España entera ha sido testigo de cómo el acuerdo PSOE-Ciudadanos para la investidura presidencial de Pedro Sánchez fue derrotado en el Congreso de los Diputados por artificioso y de forma estrepitosa: nada menos que con 219 votos del ‘no’ frente a 131 del ‘sí’.
La aritmética parlamentaria (regla de oro de nuestro sistema constitucional) se impuso sobre la inconsistente actitud de dos políticos todavía verdes y con poco sentido de la realidad que, aún propugnando una idea de cambio y reformismo, verdaderamente solo están poniendo encima de la mesa ‘más de lo mismo’, e incluso peor (con pataleta incluida).
Ahora, los líderes de ambos partidos proclaman una nueva política, no por convicción personal (cosa evidente) sino porque esa es la exigencia social para depurar la vida pública española, arruinada a partir de la corrupción desbocada con la Gürtel y los falsos ERE de Andalucía y con el ‘quítate tú para ponerme yo’ como síntesis del bipartidismo PP-PSOE, pura herencia del mal decimonónico que la ha marcado a sangre y fuego a partir de las Cortes de Cádiz.

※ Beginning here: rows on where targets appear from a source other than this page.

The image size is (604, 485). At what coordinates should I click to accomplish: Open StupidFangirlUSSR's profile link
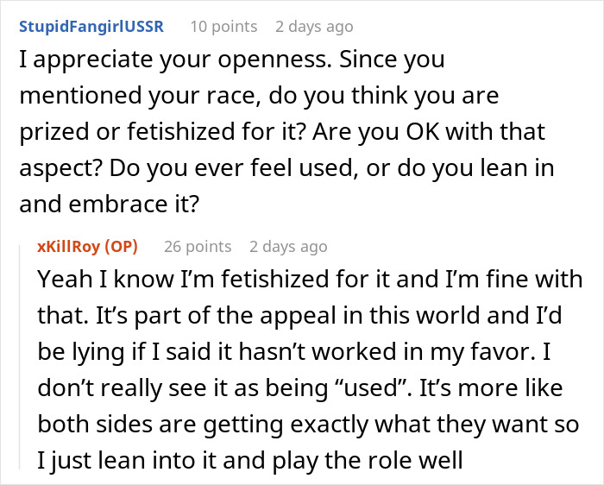[91, 27]
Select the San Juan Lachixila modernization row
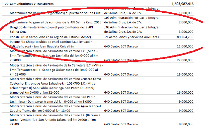Image resolution: width=203 pixels, height=126 pixels. pyautogui.click(x=98, y=55)

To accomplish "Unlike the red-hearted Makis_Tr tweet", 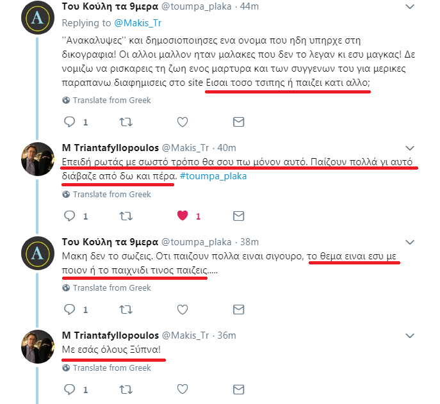I will pyautogui.click(x=182, y=216).
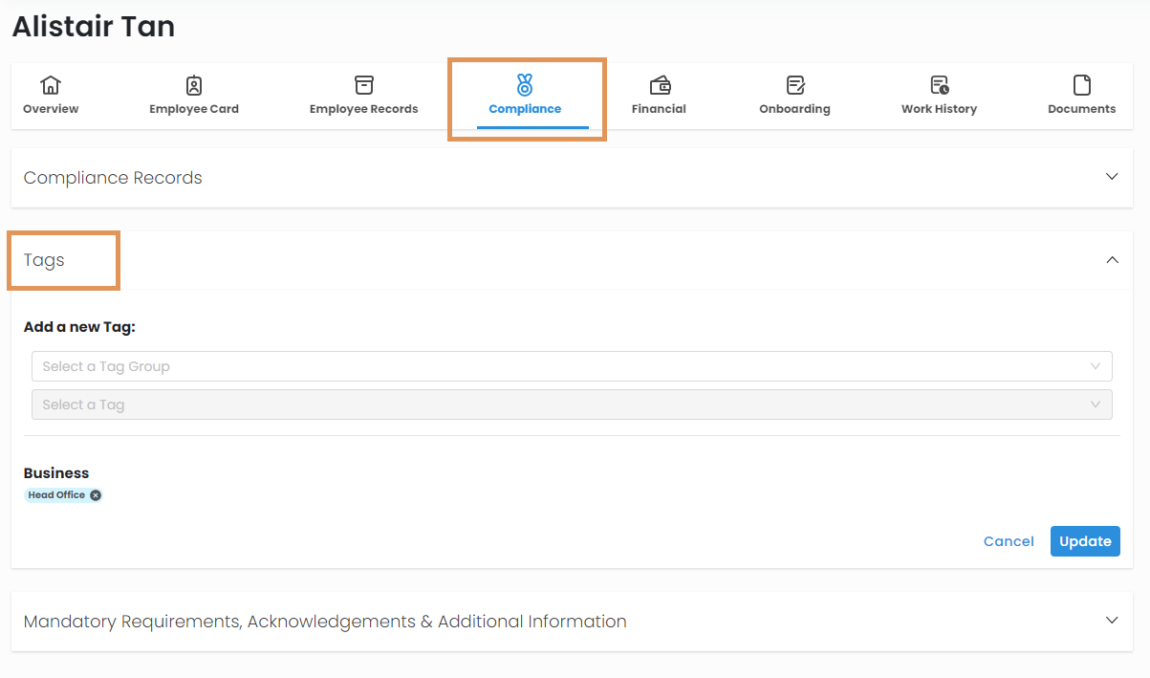The width and height of the screenshot is (1150, 678).
Task: Click the Work History clock icon
Action: [939, 85]
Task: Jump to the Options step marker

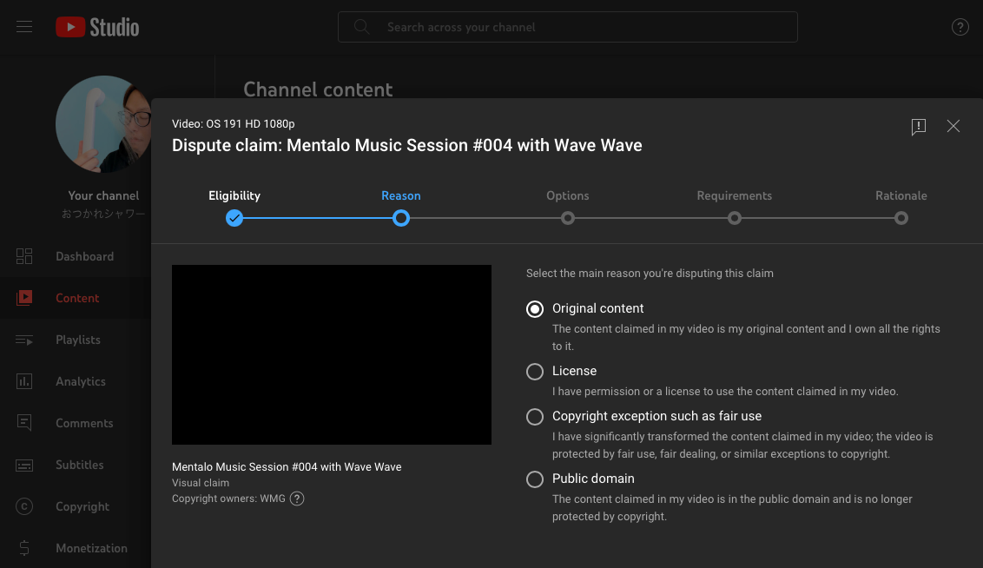Action: click(568, 218)
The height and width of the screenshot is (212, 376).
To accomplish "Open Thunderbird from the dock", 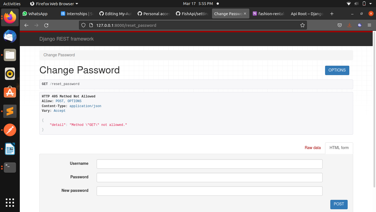I will (10, 36).
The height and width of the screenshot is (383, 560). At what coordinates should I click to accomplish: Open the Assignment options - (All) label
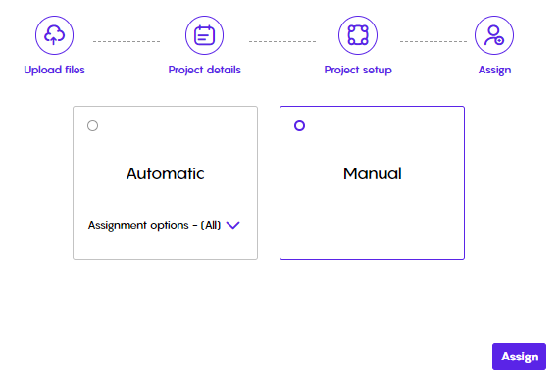(x=154, y=225)
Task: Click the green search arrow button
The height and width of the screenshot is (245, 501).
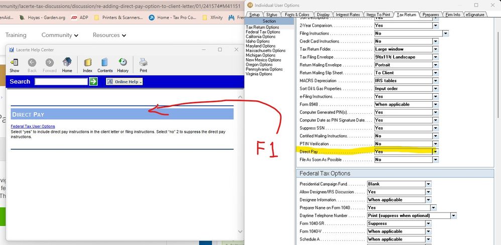Action: [93, 82]
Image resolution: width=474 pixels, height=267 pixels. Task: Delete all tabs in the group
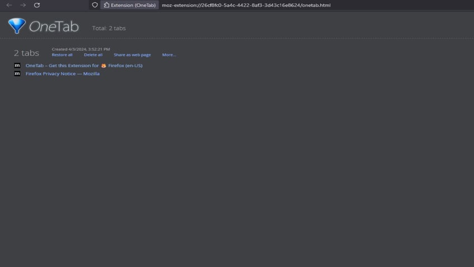coord(93,55)
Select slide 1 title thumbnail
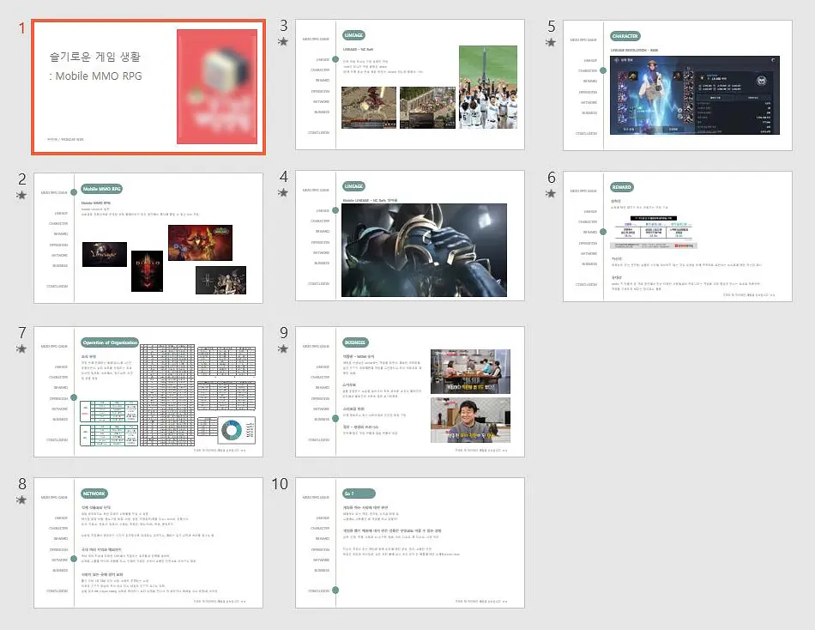This screenshot has width=815, height=630. [148, 87]
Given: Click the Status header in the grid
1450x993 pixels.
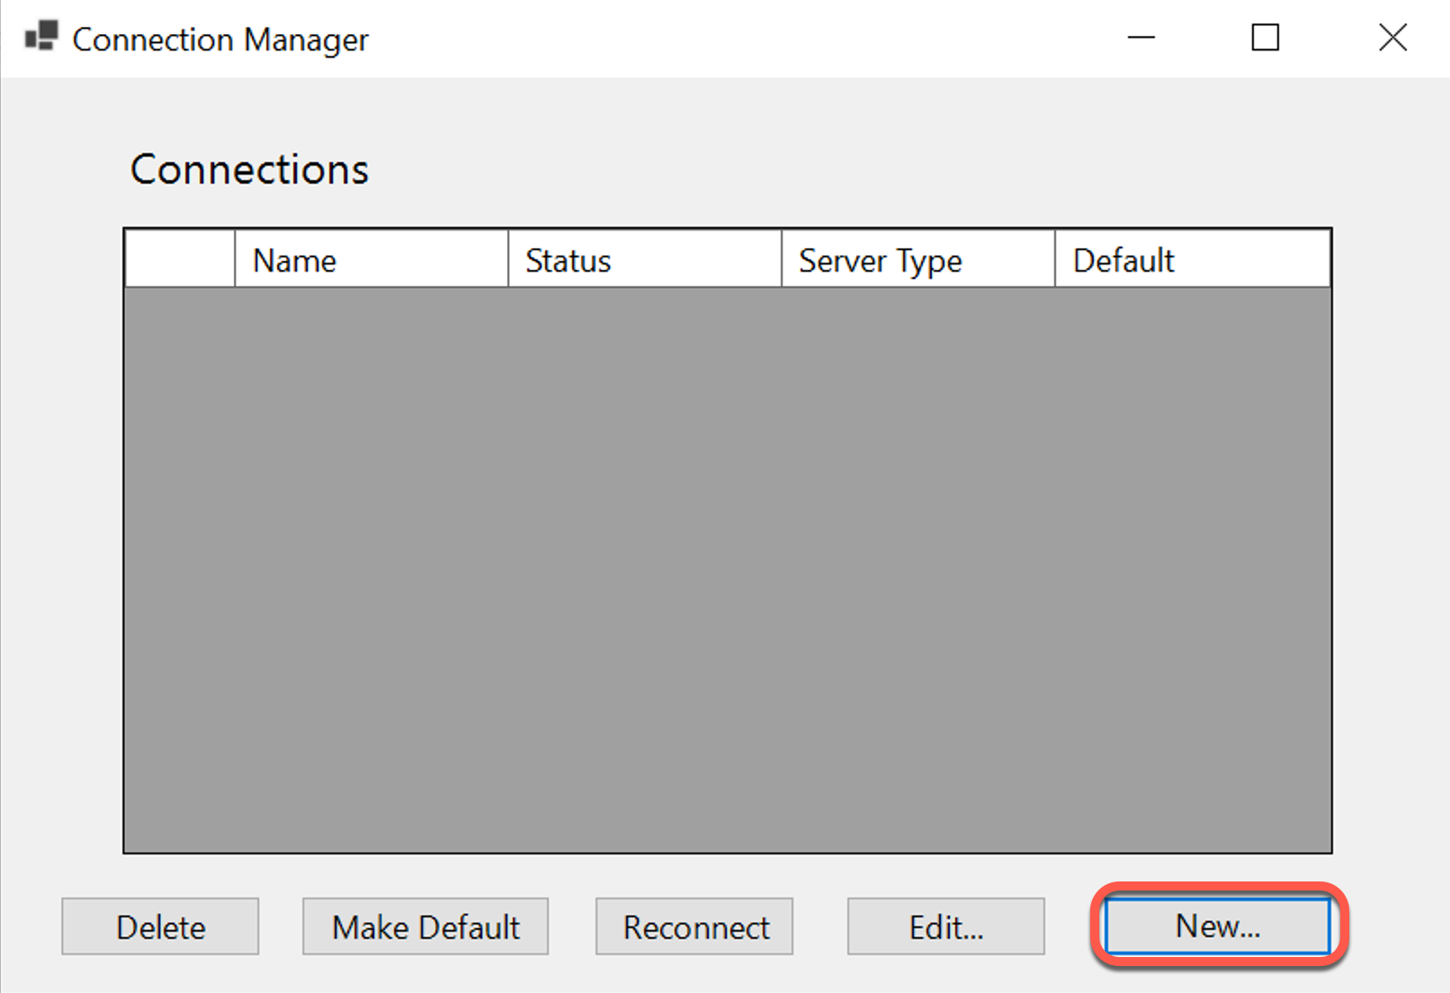Looking at the screenshot, I should (x=568, y=259).
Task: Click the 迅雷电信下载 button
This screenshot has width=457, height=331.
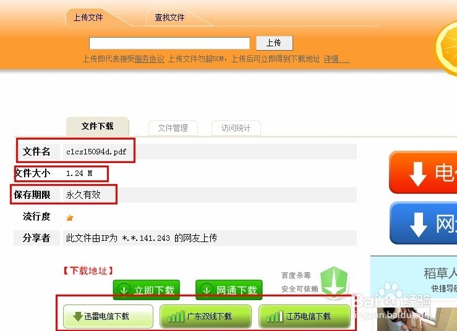Action: click(x=108, y=316)
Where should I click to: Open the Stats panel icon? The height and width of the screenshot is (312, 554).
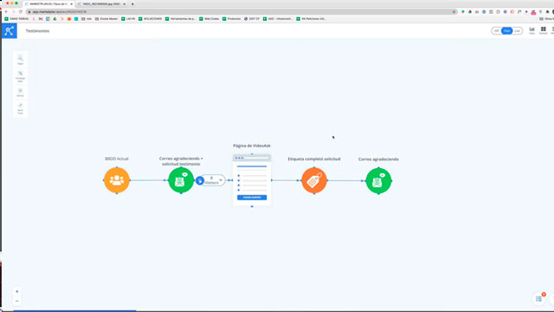[531, 30]
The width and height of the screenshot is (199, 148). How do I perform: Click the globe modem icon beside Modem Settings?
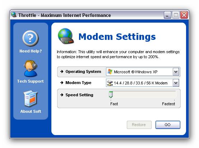tap(66, 36)
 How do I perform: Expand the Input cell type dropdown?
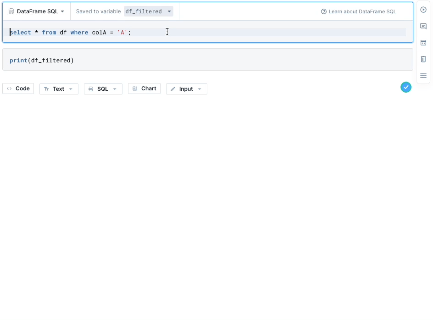coord(186,89)
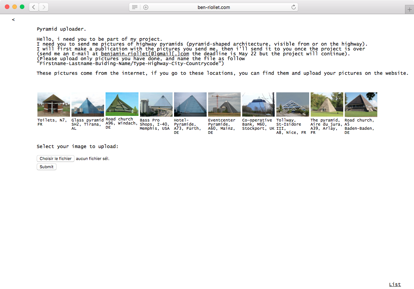Open Reader view icon in address bar
Viewport: 414px width, 289px height.
click(135, 7)
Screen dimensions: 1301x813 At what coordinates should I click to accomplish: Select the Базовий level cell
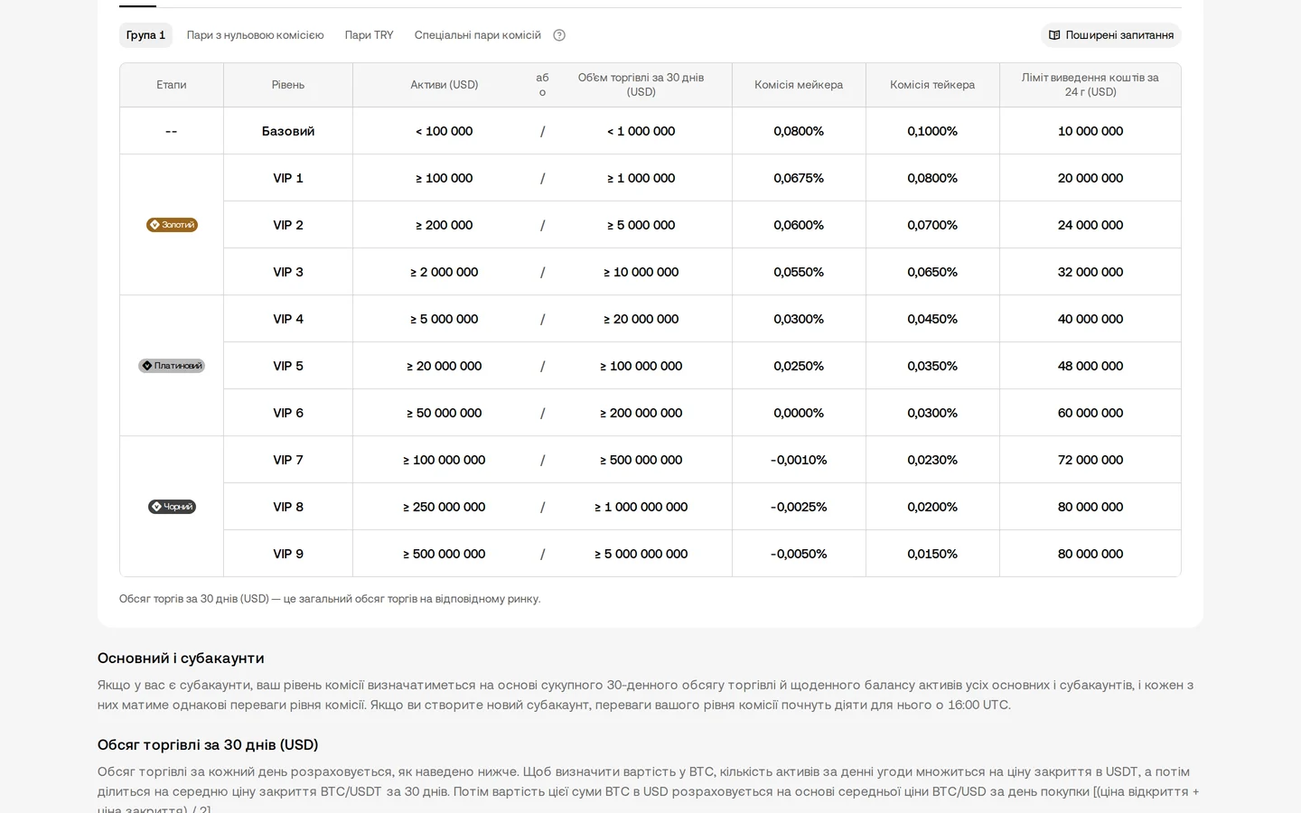(x=288, y=131)

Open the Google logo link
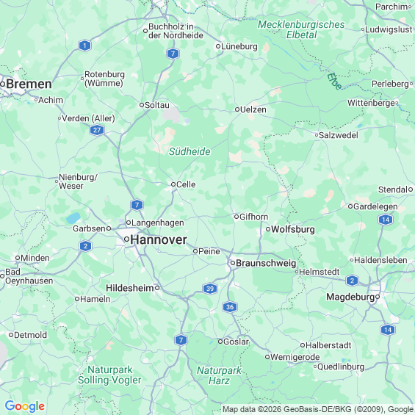point(25,406)
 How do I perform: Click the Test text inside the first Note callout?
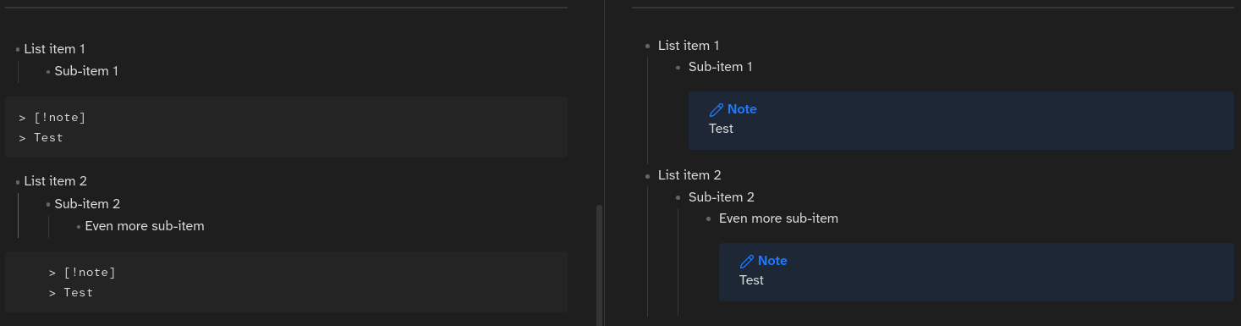[721, 129]
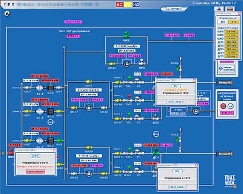This screenshot has height=194, width=243.
Task: Select the Ф1.2 filter grid icon
Action: [x=50, y=88]
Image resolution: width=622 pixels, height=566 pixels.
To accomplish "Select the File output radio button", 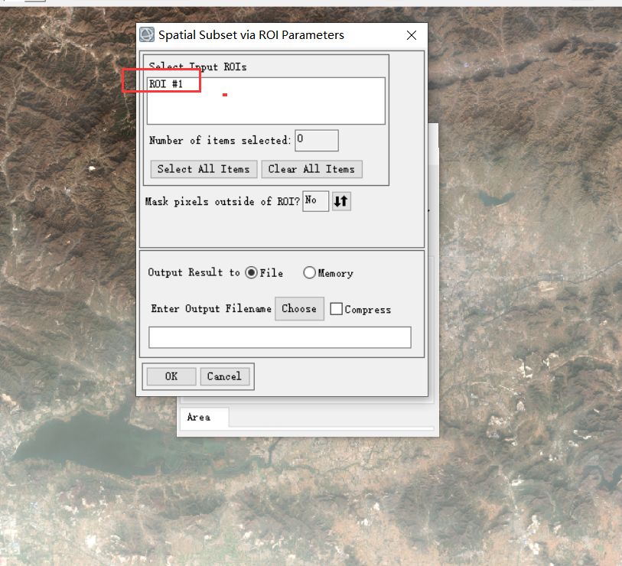I will pos(252,272).
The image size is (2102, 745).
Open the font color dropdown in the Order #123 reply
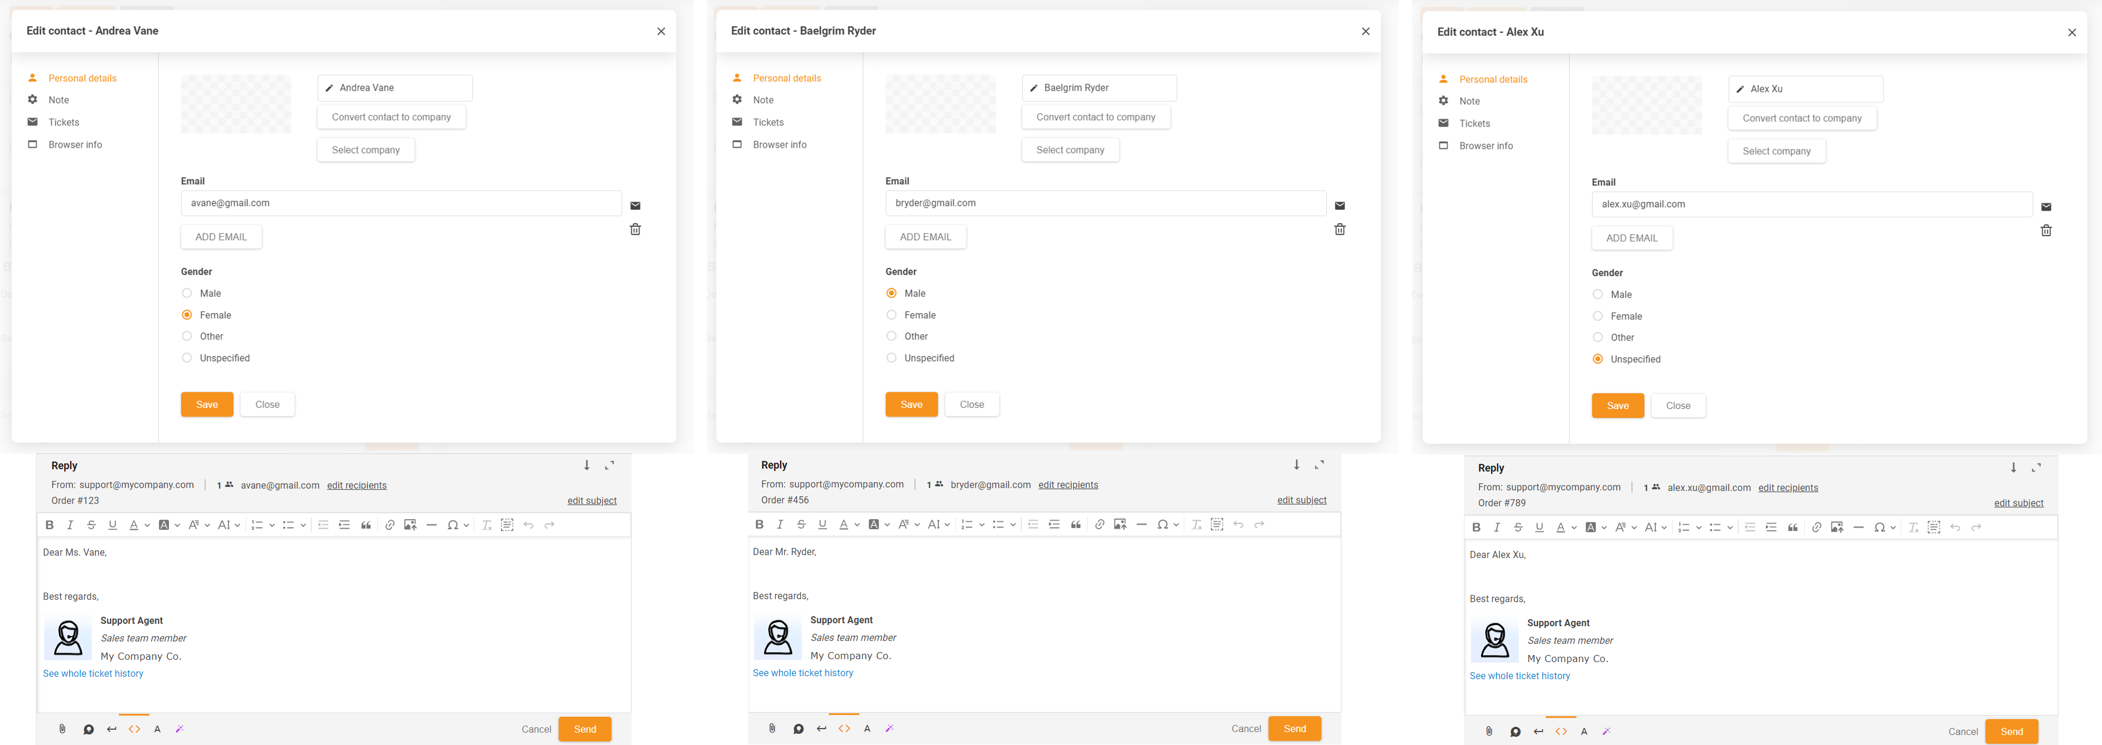click(x=147, y=525)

Una mangancia que nos está haciendo regresar a las épocas más oscuras de nuestra historia, al derrumbe del sistema económico y del estado del bienestar -afianzado por las generaciones precedentes-, al dolor de volver a la emigración masiva generalizada (razón esencial del tan aireado y falso descenso del desempleo), a la expansión y consolidación de la pobreza, al populismo y al caciquismo de altura…
Pero esta regresión, mucho más profunda de lo que parece a simple vista, no nos la trae ningún rey absolutista, ni tampoco un arriesgado dictador de nuevo cuño: viene de la mano de los emergentes sabelotodo de la política que, como dirían los castizos, jamás se han comido una rosca… Aunque lo lamentable del caso es que sean fruto de la degeneración política precedente, fomentada por un PP-PSOE encastillado en sus errores y en una corrupción sistémica que no se quiere reconocer ni rectificar: esa es la evidencia que se nos sigue mostrando día a día y pase lo que pase.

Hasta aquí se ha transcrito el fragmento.